|Publication Type||Journal Article|
|Year of Publication||2013|
|Authors||Huang, K, Brady, A, Mahurkar, A, White, O, Gevers, D, Huttenhower, C, Segata, N|
|Journal||Nucleic acids research|
Microbial genome sequencing is one of the longest-standing areas of biological database development, but high-throughput, low-cost technologies have increased its throughput to an unprecedented number of new genomes per year. Several thousand microbial genomes are now available, necessitating new approaches to organizing information on gene function, phylogeny and microbial taxonomy to facilitate downstream biological interpretation. MetaRef, available at http://metaref.org, is a novel online resource systematically cataloguing a comprehensive pan-genome of all microbial clades with sequenced isolates.
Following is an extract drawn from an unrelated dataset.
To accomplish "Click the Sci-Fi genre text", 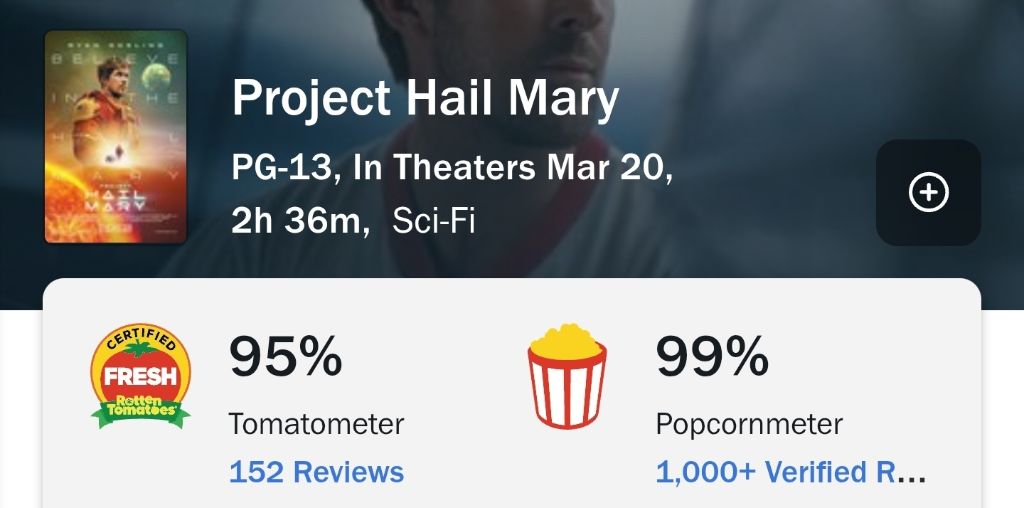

It organizes currently available draft and finished bacterial and archaeal genomes into quality-controlled clades, reports all core and pan gene families at multiple levels in the resulting taxonomy, and it annotates families' conservation, phylogeny and consensus functional information. MetaRef also provides a comprehensive non-redundant reference gene catalogue for metagenomic studies, including the abundance and prevalence of all gene families in the >700 shotgun metagenomic samples of the Human Microbiome Project. This constitutes a systematic mapping of clade-specific microbial functions within the healthy human microbiome across multiple body sites and can be used as reference for identifying potential functional biomarkers in disease-associate microbiomes. MetaRef provides all information both as an online browsable resource and as downloadable sequences and tabular data files that can be used for subsequent offline studies.